To those that keep wondering why we don’t just call each other husband and wife, the above is why. We are not legally married, which to 99% of America they would assume we were if we used those terms, and would then have to spend 10 minutes figuring out ways to answer - when did you get married (we didn’t) did she take your name (well, we aren’t really married), where did you get married (we didn’t) how long did you date first (uh, we still are), etc.
“Nobody move! This is a wedding! When I ask you, you will recite your vows slowly and carefully, place the rings on each others fingers, then lay down on the ground with your hands above your head.”
I’ve been married twelve years, shacked up with my husband for several years before that (and was previously shacked up with someone else who I married and divorced) and I’ve never had anyone ask me any of those questions - outside of here where you can just ignore those threads.

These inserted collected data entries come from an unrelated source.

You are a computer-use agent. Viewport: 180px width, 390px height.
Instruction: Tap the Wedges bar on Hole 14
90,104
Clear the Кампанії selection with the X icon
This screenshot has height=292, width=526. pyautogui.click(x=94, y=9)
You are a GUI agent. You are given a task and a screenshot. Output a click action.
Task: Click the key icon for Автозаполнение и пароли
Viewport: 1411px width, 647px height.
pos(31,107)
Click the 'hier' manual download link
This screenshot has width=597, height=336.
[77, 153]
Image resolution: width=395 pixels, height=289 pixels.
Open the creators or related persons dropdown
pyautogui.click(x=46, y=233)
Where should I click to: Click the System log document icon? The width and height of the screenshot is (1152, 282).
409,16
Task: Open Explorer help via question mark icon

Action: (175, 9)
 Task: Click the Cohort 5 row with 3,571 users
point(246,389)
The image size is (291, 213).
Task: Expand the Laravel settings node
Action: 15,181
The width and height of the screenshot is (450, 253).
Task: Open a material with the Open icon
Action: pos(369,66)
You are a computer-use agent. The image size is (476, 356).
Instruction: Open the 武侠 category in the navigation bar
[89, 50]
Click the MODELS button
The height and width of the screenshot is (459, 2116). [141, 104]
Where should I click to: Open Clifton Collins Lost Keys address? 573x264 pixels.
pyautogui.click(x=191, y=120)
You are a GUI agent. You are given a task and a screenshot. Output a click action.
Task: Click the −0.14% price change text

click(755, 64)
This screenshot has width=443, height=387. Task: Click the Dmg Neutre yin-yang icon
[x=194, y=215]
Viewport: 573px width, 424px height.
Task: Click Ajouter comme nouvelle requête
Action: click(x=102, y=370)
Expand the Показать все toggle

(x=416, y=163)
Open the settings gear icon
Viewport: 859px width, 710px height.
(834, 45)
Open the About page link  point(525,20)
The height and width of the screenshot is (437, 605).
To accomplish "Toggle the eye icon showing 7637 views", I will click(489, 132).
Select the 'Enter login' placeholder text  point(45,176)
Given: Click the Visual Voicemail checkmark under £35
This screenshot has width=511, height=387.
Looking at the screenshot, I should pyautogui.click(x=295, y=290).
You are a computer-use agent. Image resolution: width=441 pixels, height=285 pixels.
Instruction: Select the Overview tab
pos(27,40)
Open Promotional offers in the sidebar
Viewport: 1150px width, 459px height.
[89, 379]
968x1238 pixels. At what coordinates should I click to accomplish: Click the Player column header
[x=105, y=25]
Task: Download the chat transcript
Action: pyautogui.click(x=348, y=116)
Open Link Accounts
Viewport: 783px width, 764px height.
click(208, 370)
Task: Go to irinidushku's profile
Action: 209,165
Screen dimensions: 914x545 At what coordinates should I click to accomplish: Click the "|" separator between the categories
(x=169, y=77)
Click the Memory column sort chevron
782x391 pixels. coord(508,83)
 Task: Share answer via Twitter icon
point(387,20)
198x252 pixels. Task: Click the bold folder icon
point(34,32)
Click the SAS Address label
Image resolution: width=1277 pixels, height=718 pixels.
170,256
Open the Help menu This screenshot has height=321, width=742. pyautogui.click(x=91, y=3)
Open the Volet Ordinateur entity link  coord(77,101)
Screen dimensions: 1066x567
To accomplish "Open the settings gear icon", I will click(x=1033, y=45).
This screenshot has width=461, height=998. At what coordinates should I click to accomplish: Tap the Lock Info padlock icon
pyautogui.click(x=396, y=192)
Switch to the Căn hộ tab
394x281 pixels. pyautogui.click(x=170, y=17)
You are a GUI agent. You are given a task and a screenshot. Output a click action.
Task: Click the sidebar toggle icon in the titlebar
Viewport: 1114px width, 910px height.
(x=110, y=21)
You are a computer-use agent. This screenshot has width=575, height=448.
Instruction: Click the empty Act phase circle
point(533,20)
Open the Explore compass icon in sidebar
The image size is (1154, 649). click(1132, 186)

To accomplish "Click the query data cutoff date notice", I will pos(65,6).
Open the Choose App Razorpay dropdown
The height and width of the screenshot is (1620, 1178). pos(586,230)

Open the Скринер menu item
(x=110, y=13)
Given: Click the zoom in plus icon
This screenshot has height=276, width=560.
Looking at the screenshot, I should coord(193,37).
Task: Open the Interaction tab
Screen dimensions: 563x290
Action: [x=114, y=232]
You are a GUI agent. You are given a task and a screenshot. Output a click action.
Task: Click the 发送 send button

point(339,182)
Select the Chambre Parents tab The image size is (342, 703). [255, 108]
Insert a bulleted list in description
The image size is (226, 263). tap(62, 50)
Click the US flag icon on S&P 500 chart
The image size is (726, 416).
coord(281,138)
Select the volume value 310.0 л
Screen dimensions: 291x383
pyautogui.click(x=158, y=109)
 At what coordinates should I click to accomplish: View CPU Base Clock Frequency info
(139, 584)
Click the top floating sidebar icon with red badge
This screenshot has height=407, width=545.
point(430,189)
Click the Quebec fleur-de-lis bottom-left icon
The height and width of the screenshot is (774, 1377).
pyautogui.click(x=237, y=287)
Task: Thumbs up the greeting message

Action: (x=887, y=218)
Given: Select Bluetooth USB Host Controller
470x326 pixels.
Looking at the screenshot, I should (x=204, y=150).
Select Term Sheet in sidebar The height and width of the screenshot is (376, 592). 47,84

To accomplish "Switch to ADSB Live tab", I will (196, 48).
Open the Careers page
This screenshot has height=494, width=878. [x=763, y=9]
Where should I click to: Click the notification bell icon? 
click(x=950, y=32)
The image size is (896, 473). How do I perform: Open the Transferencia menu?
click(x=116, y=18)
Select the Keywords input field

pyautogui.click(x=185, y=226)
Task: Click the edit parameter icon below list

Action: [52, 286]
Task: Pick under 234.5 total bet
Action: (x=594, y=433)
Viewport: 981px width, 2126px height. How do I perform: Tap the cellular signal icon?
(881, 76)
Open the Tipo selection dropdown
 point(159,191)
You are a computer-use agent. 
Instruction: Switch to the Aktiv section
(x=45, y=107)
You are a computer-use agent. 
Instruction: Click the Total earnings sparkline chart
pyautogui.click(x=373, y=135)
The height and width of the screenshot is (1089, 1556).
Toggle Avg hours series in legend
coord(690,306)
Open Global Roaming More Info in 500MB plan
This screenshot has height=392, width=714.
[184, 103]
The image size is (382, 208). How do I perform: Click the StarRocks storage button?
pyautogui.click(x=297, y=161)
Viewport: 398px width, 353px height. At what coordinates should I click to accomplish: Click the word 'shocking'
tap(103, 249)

I even kept my maiden name to add to the complexity - and no one ever asks about that either (outside of these sorts of threads).
And if they do:
“My husband and I…”
“Oh, when did you get married”
“We aren’t, its just easier to use the word husband.”
“Well, why aren’t you married?.”
“That is a very personal question and not one I care to answer.”
We think we need to explain ourselves too much. “MYOB” is an answer (though should be phrased better than ‘piss off.’)
Count me in on this, too. I truly don’t understand why anyone would choose to live as married while simultaneously choosing not to be married. And how do we learn to understand if noone tells us why? There are a lot of things I didn’t understand (or know anything about) until I came here where people talk about them and gave me a chance to see it from their point of view.
I will admit I agree with cmkeller here, so I’m not necessarily saying I’ll change my opinion, but knowing how it is for other people is part of losing ignorance.
Oh, and somebody beat me to POSSLQ, so all I can say is I think SO works. You might have to explain it once but after that it’s easy and useable. Much better than live-in or, heaven forbid, shackup. And it seems to be a step up from the girl/boyfriend level. I’m always understood it to mean committed but not married, whether temporarily or otherwise.
Mr. Henderson to co-workers in a hushed whisper, “You missed a crazy dinner party last night, Marc brought an escort with him and wasn’t shy about introducing her to everyone. . . I would have never thought he was the type.”
All right, I’m just going to invent two new words. Then when someone asks “What the hell is that?” I’ll say "It means ‘unmarried male/female life partner.’ " But when I explain it, I’ll use a “Duh” tone of voice so the person will think they’re stupid and the only person on earth who doesn’t know what the word means. Then that person will start using it, and so on and so forth.
My words:
Amidoso (ah-mə-do’-so’) for life-long partner of the male persuasion. Amidasen (ah-mə-da’-sen’) for life-long partner of the female persuasion.
(Loose Portuguese roots.)
My memetroduction begins today. I figure they’ll be in Webster’s by Christmas.
I got used to using the word “partner” when working at Planned Parenthood. It’s a perfectly neutral term for whoever you happen to be with, of whatever gender, of whatever commitment level (momentary sex partner, bonded life partner), and allows for any number of poly-style permutations. I find it very handy in the real world, where some “boyfriend/girlfriend” situations are vastly more committed and “adult” than some marriages I know. I am married and will often refer to NajaHusband as my partner.